Exercise brief — From the first record to the last, write out each one exactly.

== Segment start ==

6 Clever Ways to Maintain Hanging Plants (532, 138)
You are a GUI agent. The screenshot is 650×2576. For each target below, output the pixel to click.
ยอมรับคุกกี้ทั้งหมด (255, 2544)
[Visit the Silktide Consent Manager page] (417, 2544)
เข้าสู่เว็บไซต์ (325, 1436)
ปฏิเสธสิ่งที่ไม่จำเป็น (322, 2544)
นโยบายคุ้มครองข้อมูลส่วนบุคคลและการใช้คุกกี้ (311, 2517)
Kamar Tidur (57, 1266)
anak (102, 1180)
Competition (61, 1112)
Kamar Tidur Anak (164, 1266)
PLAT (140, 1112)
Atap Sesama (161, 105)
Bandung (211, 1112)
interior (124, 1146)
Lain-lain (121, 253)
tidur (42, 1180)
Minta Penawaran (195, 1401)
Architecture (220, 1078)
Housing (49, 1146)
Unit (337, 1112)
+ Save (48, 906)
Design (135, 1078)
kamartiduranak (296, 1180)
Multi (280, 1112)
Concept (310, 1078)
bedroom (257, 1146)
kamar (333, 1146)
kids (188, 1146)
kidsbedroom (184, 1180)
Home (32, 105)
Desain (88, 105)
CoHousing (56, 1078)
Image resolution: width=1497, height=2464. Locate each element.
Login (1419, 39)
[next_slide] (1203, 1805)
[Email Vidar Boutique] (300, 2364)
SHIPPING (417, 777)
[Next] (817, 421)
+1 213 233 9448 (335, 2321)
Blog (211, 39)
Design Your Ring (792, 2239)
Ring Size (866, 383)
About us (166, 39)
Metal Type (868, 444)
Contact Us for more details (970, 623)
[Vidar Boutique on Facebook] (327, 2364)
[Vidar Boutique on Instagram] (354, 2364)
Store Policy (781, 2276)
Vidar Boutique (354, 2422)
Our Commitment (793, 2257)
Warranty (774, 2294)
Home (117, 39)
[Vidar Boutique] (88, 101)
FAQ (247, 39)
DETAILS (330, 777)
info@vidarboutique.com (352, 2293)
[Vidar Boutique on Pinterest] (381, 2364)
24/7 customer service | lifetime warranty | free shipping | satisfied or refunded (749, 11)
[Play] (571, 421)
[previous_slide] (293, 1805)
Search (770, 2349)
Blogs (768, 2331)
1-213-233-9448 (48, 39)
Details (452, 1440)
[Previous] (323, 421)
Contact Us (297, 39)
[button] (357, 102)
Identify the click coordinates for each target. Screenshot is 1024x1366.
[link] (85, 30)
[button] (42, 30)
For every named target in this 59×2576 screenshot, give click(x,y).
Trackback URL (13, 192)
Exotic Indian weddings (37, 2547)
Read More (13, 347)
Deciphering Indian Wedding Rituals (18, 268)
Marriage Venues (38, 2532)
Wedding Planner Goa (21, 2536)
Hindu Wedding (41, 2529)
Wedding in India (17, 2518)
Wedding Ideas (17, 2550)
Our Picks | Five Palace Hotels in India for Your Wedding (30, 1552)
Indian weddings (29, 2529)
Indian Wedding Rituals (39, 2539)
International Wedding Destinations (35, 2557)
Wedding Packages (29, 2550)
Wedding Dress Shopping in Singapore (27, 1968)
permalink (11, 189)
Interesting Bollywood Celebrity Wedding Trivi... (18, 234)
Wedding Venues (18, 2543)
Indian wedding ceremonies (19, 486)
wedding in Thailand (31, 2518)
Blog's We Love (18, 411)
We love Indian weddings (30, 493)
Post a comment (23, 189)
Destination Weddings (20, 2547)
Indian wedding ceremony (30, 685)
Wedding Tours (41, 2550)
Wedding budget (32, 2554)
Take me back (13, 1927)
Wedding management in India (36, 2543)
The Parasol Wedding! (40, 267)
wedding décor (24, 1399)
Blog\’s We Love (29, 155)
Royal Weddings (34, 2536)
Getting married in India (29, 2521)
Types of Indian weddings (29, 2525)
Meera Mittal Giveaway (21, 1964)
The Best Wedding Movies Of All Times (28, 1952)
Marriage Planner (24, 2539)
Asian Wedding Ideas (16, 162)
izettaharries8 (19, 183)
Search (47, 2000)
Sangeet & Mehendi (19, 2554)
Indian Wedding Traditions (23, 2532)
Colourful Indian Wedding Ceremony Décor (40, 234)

== Segment end ==

Response to this exercise —
6 Clever Ways to Maintain Hanging Plants (532, 138)
You are a GUI agent. The screenshot is 650×2576. For each target below, output the pixel to click.
ยอมรับคุกกี้ทั้งหมด (255, 2544)
[Visit the Silktide Consent Manager page] (417, 2544)
เข้าสู่เว็บไซต์ (325, 1436)
ปฏิเสธสิ่งที่ไม่จำเป็น (322, 2544)
นโยบายคุ้มครองข้อมูลส่วนบุคคลและการใช้คุกกี้ (311, 2517)
Kamar Tidur (57, 1266)
anak (102, 1180)
Competition (61, 1112)
Kamar Tidur Anak (164, 1266)
PLAT (140, 1112)
Atap Sesama (161, 105)
Bandung (211, 1112)
interior (124, 1146)
Lain-lain (121, 253)
tidur (42, 1180)
Minta Penawaran (195, 1401)
Architecture (220, 1078)
Housing (49, 1146)
Unit (337, 1112)
+ Save (48, 906)
Design (135, 1078)
kamartiduranak (296, 1180)
Multi (280, 1112)
Concept (310, 1078)
bedroom (257, 1146)
kamar (333, 1146)
kids (188, 1146)
kidsbedroom (184, 1180)
Home (32, 105)
Desain (88, 105)
CoHousing (56, 1078)
Image resolution: width=1497, height=2464. Locate each element.
Login (1419, 39)
[next_slide] (1203, 1805)
[Email Vidar Boutique] (300, 2364)
SHIPPING (417, 777)
[Next] (817, 421)
+1 213 233 9448 (335, 2321)
Blog (211, 39)
Design Your Ring (792, 2239)
Ring Size (866, 383)
About us (166, 39)
Metal Type (868, 444)
Contact Us for more details (970, 623)
[Vidar Boutique on Facebook] (327, 2364)
[Vidar Boutique on Instagram] (354, 2364)
Store Policy (781, 2276)
Vidar Boutique (354, 2422)
Our Commitment (793, 2257)
Warranty (774, 2294)
Home (117, 39)
[Vidar Boutique] (88, 101)
FAQ (247, 39)
DETAILS (330, 777)
info@vidarboutique.com (352, 2293)
[Vidar Boutique on Pinterest] (381, 2364)
24/7 customer service | lifetime warranty | free shipping | satisfied or refunded (749, 11)
[Play] (571, 421)
[previous_slide] (293, 1805)
Search (770, 2349)
Blogs (768, 2331)
1-213-233-9448 (48, 39)
Details (452, 1440)
[Previous] (323, 421)
Contact Us (297, 39)
[button] (357, 102)
Identify the click coordinates for each target. Screenshot is 1024x1366.
[link] (85, 30)
[button] (42, 30)
For every named target in this 59×2576 screenshot, give click(x,y).
Trackback URL (13, 192)
Exotic Indian weddings (37, 2547)
Read More (13, 347)
Deciphering Indian Wedding Rituals (18, 268)
Marriage Venues (38, 2532)
Wedding Planner Goa (21, 2536)
Hindu Wedding (41, 2529)
Wedding in India (17, 2518)
Wedding Ideas (17, 2550)
Our Picks | Five Palace Hotels in India for Your Wedding (30, 1552)
Indian weddings (29, 2529)
Indian Wedding Rituals (39, 2539)
International Wedding Destinations (35, 2557)
Wedding Packages (29, 2550)
Wedding Dress Shopping in Singapore (27, 1968)
permalink (11, 189)
Interesting Bollywood Celebrity Wedding Trivi... (18, 234)
Wedding Venues (18, 2543)
Indian wedding ceremonies (19, 486)
wedding in Thailand (31, 2518)
Blog's We Love (18, 411)
We love Indian weddings (30, 493)
Post a comment (23, 189)
Destination Weddings (20, 2547)
Indian wedding ceremony (30, 685)
Wedding Tours (41, 2550)
Wedding budget (32, 2554)
Take me back (13, 1927)
Wedding management in India (36, 2543)
The Parasol Wedding! (40, 267)
wedding décor (24, 1399)
Blog\’s We Love (29, 155)
Royal Weddings (34, 2536)
Getting married in India (29, 2521)
Types of Indian weddings (29, 2525)
Meera Mittal Giveaway (21, 1964)
The Best Wedding Movies Of All Times (28, 1952)
Marriage Planner (24, 2539)
Asian Wedding Ideas (16, 162)
izettaharries8 (19, 183)
Search (47, 2000)
Sangeet & Mehendi (19, 2554)
Indian Wedding Traditions (23, 2532)
Colourful Indian Wedding Ceremony Décor (40, 234)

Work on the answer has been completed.